Like many arts organizations in a recession, the Metropolitan Opera is making the old cliche "you'll never make money with music" all too true.
The powerhouse institution at Lincoln Center for the Performing Arts has faced financial hurdles for many of its 130 years — but now comes a double whammy: an economic tumbler plus the challenge of supplementing earnings with gifts.
That was brutally clear in the fiscal year 2009, when the opera house lost tens of millions of dollars on Wall Street, according to tax returns filed this week.
The company finished the year with its net worth down substantially and sizable debts looming in coming years. In financial statements filed Monday, the Met listed net assets of $236 million, down from $380 million a year earlier.

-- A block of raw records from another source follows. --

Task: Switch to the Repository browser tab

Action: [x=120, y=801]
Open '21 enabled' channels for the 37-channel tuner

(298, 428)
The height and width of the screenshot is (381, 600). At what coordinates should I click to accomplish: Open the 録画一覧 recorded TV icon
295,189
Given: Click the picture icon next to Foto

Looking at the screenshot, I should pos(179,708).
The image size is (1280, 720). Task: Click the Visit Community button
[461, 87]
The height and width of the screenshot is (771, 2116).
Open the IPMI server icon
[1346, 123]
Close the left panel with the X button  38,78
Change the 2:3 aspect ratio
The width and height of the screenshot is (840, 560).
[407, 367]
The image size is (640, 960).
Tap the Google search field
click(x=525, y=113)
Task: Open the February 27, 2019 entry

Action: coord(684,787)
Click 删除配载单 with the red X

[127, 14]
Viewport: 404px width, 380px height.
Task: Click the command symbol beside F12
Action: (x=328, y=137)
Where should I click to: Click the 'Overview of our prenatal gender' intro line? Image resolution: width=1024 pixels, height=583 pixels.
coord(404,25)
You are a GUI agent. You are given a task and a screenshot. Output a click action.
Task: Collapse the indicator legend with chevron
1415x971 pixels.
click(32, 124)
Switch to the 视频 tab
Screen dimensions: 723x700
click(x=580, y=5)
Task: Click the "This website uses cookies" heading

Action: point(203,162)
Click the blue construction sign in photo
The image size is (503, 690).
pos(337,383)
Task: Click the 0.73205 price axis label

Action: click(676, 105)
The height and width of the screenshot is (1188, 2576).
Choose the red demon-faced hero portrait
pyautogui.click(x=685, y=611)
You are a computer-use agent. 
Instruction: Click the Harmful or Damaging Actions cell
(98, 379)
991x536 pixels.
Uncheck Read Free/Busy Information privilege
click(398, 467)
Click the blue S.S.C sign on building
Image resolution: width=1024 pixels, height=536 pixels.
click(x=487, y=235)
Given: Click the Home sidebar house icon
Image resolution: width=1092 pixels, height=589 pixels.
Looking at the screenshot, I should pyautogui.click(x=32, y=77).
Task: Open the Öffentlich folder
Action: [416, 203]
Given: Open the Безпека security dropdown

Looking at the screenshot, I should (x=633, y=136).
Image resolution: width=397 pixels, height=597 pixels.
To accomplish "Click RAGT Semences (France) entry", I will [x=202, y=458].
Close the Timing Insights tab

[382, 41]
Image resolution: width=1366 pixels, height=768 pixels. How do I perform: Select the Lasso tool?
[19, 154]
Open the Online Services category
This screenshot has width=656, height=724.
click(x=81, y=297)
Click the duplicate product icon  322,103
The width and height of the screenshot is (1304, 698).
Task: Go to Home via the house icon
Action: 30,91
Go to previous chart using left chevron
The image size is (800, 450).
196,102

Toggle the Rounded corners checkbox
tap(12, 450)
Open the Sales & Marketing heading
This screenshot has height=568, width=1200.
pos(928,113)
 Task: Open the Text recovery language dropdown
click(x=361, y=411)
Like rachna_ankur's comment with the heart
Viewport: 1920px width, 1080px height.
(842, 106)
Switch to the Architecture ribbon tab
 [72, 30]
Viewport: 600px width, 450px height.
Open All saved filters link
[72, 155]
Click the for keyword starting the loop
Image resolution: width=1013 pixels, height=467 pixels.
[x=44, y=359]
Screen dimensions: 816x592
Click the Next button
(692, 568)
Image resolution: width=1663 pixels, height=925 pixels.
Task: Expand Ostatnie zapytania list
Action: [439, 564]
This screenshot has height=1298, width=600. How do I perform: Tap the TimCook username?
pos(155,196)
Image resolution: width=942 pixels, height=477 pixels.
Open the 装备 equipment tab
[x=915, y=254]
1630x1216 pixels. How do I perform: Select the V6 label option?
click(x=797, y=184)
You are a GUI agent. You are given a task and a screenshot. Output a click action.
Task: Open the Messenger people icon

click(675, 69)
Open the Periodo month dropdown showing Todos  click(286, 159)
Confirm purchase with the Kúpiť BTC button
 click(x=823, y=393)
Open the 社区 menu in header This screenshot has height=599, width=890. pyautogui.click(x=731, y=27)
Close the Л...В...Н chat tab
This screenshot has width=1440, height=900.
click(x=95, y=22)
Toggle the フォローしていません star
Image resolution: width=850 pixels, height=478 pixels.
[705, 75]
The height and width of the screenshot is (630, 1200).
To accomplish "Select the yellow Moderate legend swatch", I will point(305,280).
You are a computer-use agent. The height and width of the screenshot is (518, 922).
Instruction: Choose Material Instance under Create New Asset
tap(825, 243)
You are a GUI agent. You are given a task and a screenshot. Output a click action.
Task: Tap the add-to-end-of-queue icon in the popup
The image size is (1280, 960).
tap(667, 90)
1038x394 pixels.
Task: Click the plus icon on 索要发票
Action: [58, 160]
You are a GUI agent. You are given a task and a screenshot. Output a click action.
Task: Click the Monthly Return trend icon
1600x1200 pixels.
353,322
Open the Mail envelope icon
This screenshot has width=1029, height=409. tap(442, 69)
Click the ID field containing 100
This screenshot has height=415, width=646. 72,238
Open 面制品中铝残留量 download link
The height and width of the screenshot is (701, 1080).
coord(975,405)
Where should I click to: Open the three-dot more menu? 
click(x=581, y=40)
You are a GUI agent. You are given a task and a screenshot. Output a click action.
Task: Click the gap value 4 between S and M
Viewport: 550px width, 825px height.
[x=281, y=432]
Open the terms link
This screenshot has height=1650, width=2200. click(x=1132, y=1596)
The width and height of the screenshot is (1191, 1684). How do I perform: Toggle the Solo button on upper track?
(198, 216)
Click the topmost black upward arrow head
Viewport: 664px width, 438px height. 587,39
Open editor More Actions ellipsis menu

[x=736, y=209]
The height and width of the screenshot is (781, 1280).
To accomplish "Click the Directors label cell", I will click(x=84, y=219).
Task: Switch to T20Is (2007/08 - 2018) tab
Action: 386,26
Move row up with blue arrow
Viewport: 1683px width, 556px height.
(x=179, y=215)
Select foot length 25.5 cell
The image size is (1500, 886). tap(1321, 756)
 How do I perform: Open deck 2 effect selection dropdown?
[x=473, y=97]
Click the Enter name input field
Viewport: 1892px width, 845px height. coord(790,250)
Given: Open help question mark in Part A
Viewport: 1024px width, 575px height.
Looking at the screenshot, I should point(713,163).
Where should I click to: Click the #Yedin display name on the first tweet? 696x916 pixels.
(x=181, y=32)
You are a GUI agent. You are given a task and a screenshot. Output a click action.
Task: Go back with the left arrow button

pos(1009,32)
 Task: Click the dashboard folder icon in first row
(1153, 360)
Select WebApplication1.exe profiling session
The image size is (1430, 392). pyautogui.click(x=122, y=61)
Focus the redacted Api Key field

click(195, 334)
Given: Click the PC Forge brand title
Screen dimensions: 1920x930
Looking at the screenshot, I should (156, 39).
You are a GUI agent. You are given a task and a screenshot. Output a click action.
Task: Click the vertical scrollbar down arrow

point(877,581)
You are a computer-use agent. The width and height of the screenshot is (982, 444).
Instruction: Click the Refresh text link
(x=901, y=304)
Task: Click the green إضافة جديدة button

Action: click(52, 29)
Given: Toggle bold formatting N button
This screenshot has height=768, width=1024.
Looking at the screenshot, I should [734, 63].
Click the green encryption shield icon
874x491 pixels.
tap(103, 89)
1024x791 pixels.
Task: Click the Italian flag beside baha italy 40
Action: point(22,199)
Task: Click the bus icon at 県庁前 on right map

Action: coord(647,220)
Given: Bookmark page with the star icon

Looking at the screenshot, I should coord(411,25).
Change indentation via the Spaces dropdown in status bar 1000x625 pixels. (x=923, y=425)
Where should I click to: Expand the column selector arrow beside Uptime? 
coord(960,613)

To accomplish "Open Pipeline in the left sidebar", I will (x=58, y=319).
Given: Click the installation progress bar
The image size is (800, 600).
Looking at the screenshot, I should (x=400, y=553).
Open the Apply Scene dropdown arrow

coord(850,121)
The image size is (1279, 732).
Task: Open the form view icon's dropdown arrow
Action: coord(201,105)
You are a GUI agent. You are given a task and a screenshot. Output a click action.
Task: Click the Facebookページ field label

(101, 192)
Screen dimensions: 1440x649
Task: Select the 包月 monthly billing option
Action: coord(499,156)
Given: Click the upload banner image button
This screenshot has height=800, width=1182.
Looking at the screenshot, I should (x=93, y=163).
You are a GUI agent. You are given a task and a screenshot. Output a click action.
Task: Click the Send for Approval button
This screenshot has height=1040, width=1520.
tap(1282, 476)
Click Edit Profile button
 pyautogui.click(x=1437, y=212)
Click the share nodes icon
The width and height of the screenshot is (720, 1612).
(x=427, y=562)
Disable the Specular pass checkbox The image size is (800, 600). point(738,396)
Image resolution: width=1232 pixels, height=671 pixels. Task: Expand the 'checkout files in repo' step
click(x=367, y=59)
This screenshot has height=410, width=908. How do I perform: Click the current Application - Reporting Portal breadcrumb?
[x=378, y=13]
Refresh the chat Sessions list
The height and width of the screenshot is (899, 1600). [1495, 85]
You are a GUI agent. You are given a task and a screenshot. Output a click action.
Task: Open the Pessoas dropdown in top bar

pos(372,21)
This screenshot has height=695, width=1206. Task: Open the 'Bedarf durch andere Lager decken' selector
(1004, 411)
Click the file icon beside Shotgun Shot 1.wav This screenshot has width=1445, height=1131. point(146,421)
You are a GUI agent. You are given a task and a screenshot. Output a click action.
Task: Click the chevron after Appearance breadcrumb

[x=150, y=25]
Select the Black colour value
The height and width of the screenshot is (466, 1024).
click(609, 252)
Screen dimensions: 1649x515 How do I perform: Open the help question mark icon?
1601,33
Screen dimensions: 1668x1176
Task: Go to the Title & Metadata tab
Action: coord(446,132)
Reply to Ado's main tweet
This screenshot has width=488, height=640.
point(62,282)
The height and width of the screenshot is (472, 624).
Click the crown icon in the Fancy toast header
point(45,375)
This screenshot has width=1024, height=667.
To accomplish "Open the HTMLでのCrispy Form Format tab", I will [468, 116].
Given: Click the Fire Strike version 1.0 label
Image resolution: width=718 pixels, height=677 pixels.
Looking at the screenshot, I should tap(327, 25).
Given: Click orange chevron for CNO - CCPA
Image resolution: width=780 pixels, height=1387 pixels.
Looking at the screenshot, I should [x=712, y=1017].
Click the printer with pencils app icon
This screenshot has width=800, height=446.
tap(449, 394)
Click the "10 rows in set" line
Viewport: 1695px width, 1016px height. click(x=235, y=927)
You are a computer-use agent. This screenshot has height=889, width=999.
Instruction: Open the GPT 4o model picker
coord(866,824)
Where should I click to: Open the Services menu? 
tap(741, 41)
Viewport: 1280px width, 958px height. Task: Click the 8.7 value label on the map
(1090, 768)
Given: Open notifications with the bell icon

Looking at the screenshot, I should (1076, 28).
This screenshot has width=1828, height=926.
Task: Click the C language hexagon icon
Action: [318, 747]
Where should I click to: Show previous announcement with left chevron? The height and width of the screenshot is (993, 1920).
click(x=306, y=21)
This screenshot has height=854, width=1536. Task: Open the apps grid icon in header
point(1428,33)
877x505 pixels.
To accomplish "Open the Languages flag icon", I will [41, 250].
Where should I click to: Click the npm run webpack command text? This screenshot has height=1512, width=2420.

The Met has been struggling to maintain artistic quality and innovation while riding a roller coaster economy.
"Since the costs of running the world's biggest opera house have always been greater than its earned revenues, the Met has regularly faced enormous financial challenges throughout its history," General Manager Peter Gelb told The Associated Press on Wednesday.
In the first year of the recession, 2008, a company counting on good investment returns didn't get them. The Met wound up scrambling for operating money just as lavish new productions were being staged under the leadership of Gelb, who became general manager in 2006.
Despite the gloomy financial picture, the company spent $8.5 million more in its 2009 fiscal year than it had a year earlier — including $4.5 million going toward developing high-definition movie theater broadcasts, which earned a modest profit while drawing a bigger, worldwide audience.
At the same time, salaries rose by more than $6 million.
Meanwhile, the opera's investment portfolios dropped in value. In fiscal 2009, financial statements listed $40.8 million in losses, after expenses and dividends, compared to a $14.3 million loss a year earlier. The opera's pension fund lost $20 million in investments.
The financial filings also appear to show a drop in donor support, although Met spokesman Peter Clark said that, overall, gifts have increased in recent years, including a 5 percent increase through the current season. Contributions and grants were listed as falling to $105 million, from $164 million.
Met officials have taken steps in the past half-year to trim expenses and boost revenue.
Stagehands who had been due a 2.5 percent salary raise in June delayed it until the 2010-11 season. And to help cover operating costs on a short-term basis, the opera was forced to dip into its endowment. It asked several donors to ease restrictions on how their gifts could be spent, freeing up $22 million.
A gift of $30 million from philanthropist Ann Ziff was announced in March, with most of the money available this year and the rest over the next four years. The gift from Ziff, whose husband was the publishing executive William Ziff and whose mother was the soprano Harriet Henders, is the largest in the institution's history.
Early in 2009, Gelb replaced four planned major revivals for the 2009-10 season with productions of standard repertory less expensive to rehearse and stage.
Some financial pressures still loom for the organization, including a $35 million bank loan due to be repaid in 2011 and a $57 million pension plan deficit.
Gelb said the Met has attracted larger live audiences with productions such as Rossini's "Armida," starring soprano Renee Fleming, and Verdi's "Attila," whose costumes were created by Italian designer Miuccia Prada, helping boost attendance to 88 percent of paid capacity last season. That's up about 10 percent over the average of the previous few years.
"The Met has managed through difficult times in the past," Gelb said. "Now, by increasing the public's interest in opera with our recent artistic successes and public initiatives, we are confident that we will thrive in the future, as well."